A study recently published in the journal Nature suggests that fire and deforestation, along with warmer temperatures and markedly drier conditions, mean the world’s largest rainforest is gradually losing its ability to be a carbon sink.

The impact of changes to the Amazon reach far beyond South America. For generations, the rainforest has stored an immense amount of carbon in its soil and enormous trees, playing an important role in keeping the global environment stable.

 A study published in the journal Nature suggests that fire and deforestation, along with warmer temperatures and markedly drier conditions, means the Amazon rainforest is gradually losing its ability to be a carbon sink

“When this study shows that the carbon budget from a believed carbon sinking area is actually a source of 0.3 billion tons of carbon per year, it sounds the alarm bells,” said Lucas Domingues, an environmental scientist and one of the paper’s co-authors. (The Southeast Asian kingdom of Thailand emitted roughly 0.3 billion tons of carbon in 2018, according to Our World in Data.)

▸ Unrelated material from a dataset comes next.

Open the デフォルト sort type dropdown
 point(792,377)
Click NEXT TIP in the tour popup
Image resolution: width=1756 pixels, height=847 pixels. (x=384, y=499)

“We need to rethink global strategies to combat climate change, speeding up actions in effective ways,” added the researcher, now based at New Zealand’s GNS Science institute.

Over the course of nearly a decade, the researchers used small planes to collect hundreds of air samples at up to 14,800 feet above sea level. They found that not only were carbon emissions greater in eastern parts​​ of the Amazon than in the west, but that the southeastern area — a hot spot of deforestation — is now acting as a source of carbon emissions into the atmosphere rather than a carbon sink.

Areas with higher levels of deforestation were responsible for carbon emission 10 times greater than preserved areas, Domingues said.

In recent years, the combination of rising temperatures, crippling wildfires and ongoing land clearing for cattle ranching and crops has extended dry seasons, killed off water-sensitive vegetation and created conditions for more fire.

The number of fires in the Amazon in 2020 exceeded the total from the previous year, when the smoldering rainforest dominated news for weeks and inspired global calls for emergency action. Between August 2019 and July 2020, the Amazon lost the equivalent of two Delawares’ worth of forest, The Washington Post previously reported.

Academics and environmental activists have warned that if Jair Bolsonaro, a right-wing populist with close ties to agribusiness, remains president of Brazil, the Amazon rainforest will collapse.

“The worst nightmare of climatologists seems to be already confirming itself,” the Brazilian Climate Observatory activist network tweeted in response to the latest study.

Brazil’s Defense Ministry has described the government’s actions — deploying the military to the Amazon to fight fires, issue fines and make arrests — as “unprecedented” and hailed its results as “impressive.”

The revelation that parts of the Amazon are becoming a source of emissions is not new. But previous studies were conducted with satellite data, which can be affected by cloud cover, and ground measurements of trees over a smaller area. This study is the first to use direct atmospheric measurements spanning a wide region.

The world has experienced about 1 degree Celsius, or 1.8 degrees Fahrenheit, of warming since the late 19th century, according to NASA, largely because of greenhouse gas emissions from human activity.

If the Amazon and boreal forests are irreversibly damaged, it would mean “you have lost control of the climate,” said David Bowman, a professor of pyrogeography and fire science at Australia’s University of Tasmania, who was not part of the study. “If [climate change is] a nuclear reactor, we’re a bit like the folk in Chernobyl where we’re doing some stress testing that may actually escape our control. That’s the problem.”

Luciana Gatti, a researcher at Brazil’s National Institute for Space Research and lead author of the study, told the environment news site Mongabay: “My question is, if we stop now with fires and deforestation and start the very important repair process for forests, could we reverse the picture? I don’t know.”